SUPPLIED TEXT

○ ○ ○ ○ ○ ○ ○

National Gallery of Ireland
- Interactive fullscreen map
- Established: 1864
- Location: Merrion Square West, Dublin, Ireland
- Coordinates: 53°20′27″N 6°15′09″W﻿ / ﻿53.340914°N 6.252554°W
- Type: Art museum
- Key holdings: Kitchen Maid with the Supper at Emmaus Portrait of Doña Antonia Zárate The Taking of Christ Lady Writing a Letter with her Maid Connemara Girl
- Director: Caroline Campbell
- Public transit access: Clare Street bus stop Dublin Pearse Dawson Street (Green Line)
- Website: www.nationalgallery.ie

= National Gallery of Ireland =

Art museum in Dublin, Ireland

The National Gallery of Ireland (Gailearaí Náisiúnta na hÉireann) houses the national collection of Irish and European art. It is located in the centre of Dublin with one entrance on Merrion Square, beside Leinster House, and another on Clare Street. It was founded in 1854 and opened its doors ten years later. The gallery has an extensive, representative collection of Irish paintings and is also notable for its Italian Baroque and Dutch masters painting. The current director is Caroline Campbell.

○ ○ ○ ○ ○ ○ ○

PROBLEMS AND TASKS
a) According to the text on the National Gallery of Ireland, where are the gallery's two entrances?
b) Resume the text on the National Gallery of Ireland from the point where it stops.
The lines after this text have nothing to do with it.

SUPPLIED ENTRIES

○ ○ ○ ○ ○ ○ ○

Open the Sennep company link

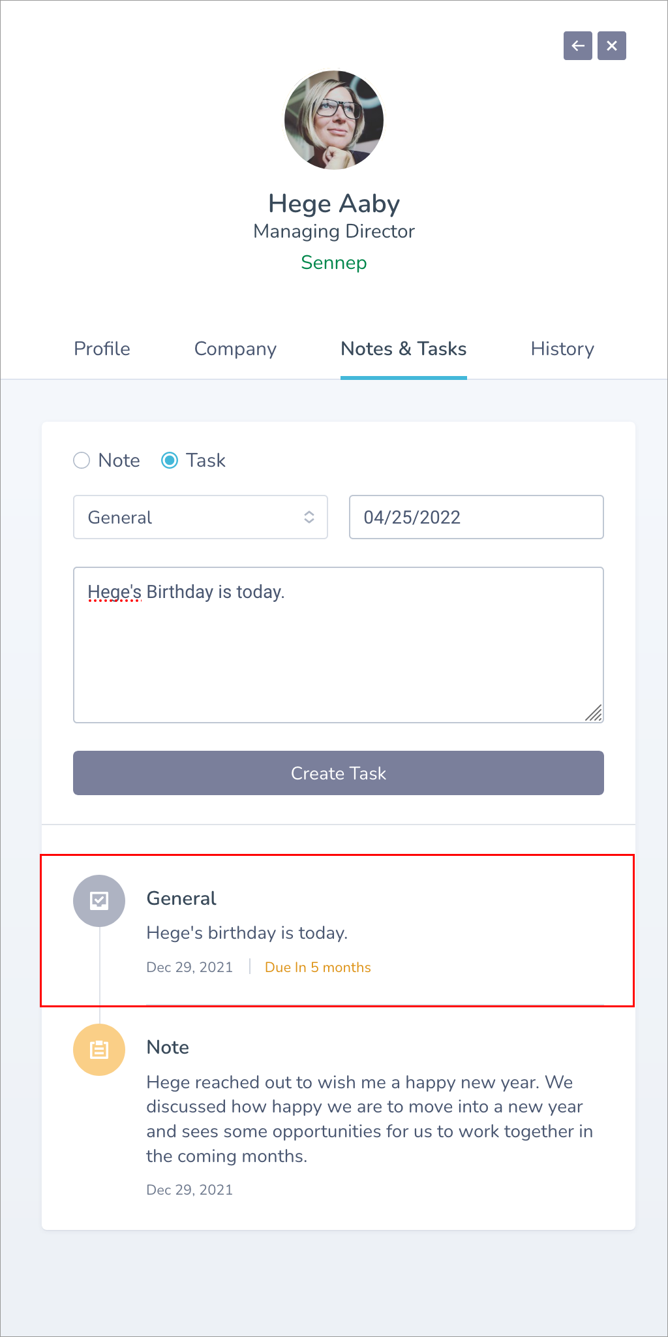coord(334,262)
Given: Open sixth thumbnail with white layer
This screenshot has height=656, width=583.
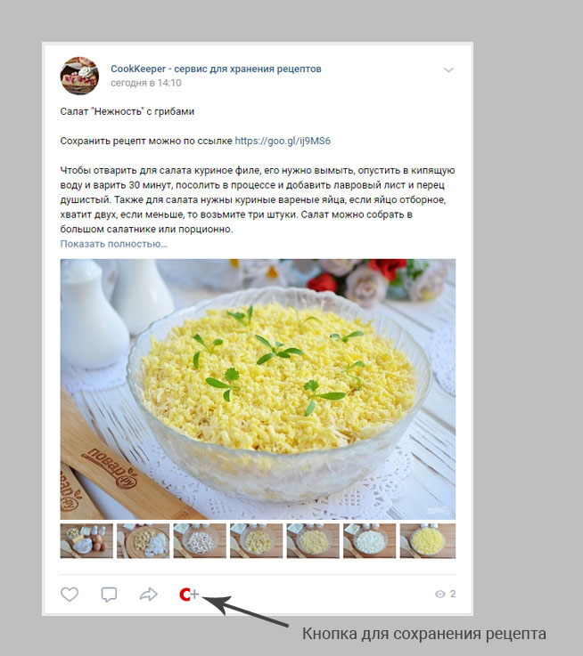Looking at the screenshot, I should point(369,541).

○ ○ ○ ○ ○ ○ ○

ANSWERS IN ORDER
a) One entrance is on Merrion Square, beside Leinster House, and the other is on Clare Street.

b)
== History ==
In 1853 an exhibition, the Great Industrial Exhibition, was held on the lawns of Leinster House in Dublin. Among the most popular exhibits was a substantial display of works of art organised and underwritten by the railway magnate William Dargan. The enthusiasm of the visiting crowds demonstrated a public appreciation for art, and it was decided to establish a permanent public art collection as a lasting monument of gratitude to Dargan. The moving spirit behind the proposal was the barrister John Edward Pigot (1822–1871), son of David Richard Pigot, Chief Baron of the Irish Exchequer, and he became one of the first governors of the gallery. The façade of the National Gallery copies the Natural History building of the National Museum of Ireland which was already planned for the facing flank of Leinster House. The building itself was designed by Francis Fowke, based on early plans by Charles Lanyon, and was completed and opened in 1864.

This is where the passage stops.